[Stored entries]
==============================

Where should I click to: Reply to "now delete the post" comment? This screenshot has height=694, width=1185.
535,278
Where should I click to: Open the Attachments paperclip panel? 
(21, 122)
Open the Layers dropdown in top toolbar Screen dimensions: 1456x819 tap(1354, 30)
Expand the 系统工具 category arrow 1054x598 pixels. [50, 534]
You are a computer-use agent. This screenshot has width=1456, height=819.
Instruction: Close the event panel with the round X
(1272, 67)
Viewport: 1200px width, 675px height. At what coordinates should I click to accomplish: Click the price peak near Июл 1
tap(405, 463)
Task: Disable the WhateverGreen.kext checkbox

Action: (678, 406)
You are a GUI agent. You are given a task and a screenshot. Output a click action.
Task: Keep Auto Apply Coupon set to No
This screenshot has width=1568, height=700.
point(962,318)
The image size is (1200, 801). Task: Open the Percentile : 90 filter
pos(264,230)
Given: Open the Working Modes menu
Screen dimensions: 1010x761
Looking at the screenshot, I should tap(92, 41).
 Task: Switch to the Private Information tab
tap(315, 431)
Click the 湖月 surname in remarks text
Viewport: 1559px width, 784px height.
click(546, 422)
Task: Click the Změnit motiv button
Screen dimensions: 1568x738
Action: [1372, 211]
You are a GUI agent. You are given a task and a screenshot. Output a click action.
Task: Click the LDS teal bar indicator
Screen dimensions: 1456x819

==============================

§ **Task directions**
In the stretch from the line containing "Where should I click to: Open" through the end of the data, swap "checkbox" for "tick box" and reproduce those lines with nothing else changed.

§ **Correct output**
Where should I click to: Open the Attachments paperclip panel? 
(21, 122)
Open the Layers dropdown in top toolbar Screen dimensions: 1456x819 tap(1354, 30)
Expand the 系统工具 category arrow 1054x598 pixels. [50, 534]
You are a computer-use agent. This screenshot has width=1456, height=819.
Instruction: Close the event panel with the round X
(1272, 67)
Viewport: 1200px width, 675px height. At what coordinates should I click to accomplish: Click the price peak near Июл 1
tap(405, 463)
Task: Disable the WhateverGreen.kext tick box

Action: (678, 406)
You are a GUI agent. You are given a task and a screenshot. Output a click action.
Task: Keep Auto Apply Coupon set to No
This screenshot has width=1568, height=700.
point(962,318)
The image size is (1200, 801). Task: Open the Percentile : 90 filter
pos(264,230)
Given: Open the Working Modes menu
Screen dimensions: 1010x761
Looking at the screenshot, I should tap(92, 41).
 Task: Switch to the Private Information tab
tap(315, 431)
Click the 湖月 surname in remarks text
Viewport: 1559px width, 784px height.
click(546, 422)
Task: Click the Změnit motiv button
Screen dimensions: 1568x738
Action: [1372, 211]
You are a GUI agent. You are given a task and a screenshot. Output a click action.
Task: Click the LDS teal bar indicator
Screen dimensions: 1456x819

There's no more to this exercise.